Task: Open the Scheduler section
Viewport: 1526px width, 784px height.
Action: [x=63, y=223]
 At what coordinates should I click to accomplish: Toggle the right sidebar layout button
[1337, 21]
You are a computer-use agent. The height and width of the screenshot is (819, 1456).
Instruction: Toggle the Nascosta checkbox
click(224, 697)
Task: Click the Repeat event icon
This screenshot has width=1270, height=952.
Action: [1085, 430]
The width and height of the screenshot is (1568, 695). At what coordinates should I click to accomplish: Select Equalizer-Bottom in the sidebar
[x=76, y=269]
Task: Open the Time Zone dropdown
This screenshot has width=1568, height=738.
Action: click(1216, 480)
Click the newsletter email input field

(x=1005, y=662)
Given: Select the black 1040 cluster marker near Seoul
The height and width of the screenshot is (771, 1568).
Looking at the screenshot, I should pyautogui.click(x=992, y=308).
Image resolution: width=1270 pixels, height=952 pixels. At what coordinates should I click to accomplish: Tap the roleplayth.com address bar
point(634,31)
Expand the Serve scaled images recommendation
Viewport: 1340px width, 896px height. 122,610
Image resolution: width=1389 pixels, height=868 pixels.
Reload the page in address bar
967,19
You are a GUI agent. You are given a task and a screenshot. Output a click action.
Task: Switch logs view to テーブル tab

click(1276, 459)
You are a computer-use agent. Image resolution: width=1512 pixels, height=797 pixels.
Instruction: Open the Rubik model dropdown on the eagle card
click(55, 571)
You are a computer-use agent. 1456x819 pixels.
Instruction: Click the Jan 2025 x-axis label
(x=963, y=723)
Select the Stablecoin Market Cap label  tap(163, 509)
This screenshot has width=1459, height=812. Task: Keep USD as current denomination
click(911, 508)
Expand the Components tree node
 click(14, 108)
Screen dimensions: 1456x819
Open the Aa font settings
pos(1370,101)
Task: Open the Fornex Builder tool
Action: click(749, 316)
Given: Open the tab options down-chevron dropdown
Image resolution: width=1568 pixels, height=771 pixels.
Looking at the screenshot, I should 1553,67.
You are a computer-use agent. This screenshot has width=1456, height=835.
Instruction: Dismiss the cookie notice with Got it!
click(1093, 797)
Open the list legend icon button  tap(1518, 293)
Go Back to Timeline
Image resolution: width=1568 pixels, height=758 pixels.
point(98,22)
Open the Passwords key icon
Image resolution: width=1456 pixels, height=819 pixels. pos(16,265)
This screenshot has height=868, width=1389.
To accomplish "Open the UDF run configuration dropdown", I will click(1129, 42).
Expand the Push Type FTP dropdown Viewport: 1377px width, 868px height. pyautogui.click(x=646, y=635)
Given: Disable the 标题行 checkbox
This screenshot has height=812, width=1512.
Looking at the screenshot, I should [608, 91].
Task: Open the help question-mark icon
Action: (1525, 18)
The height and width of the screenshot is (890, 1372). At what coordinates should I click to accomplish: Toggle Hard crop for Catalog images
+ + + +
Exercise directions:
Copy out, from the data above, every line holding the word "computer".

Answer box:
You are a computer-use agent. The height and width of the screenshot is (819, 1456).
You are a computer-use agent. Image resolution: width=1512 pixels, height=797 pixels.
You are a computer-use agent. 1456x819 pixels.
You are a computer-use agent. This screenshot has width=1456, height=835.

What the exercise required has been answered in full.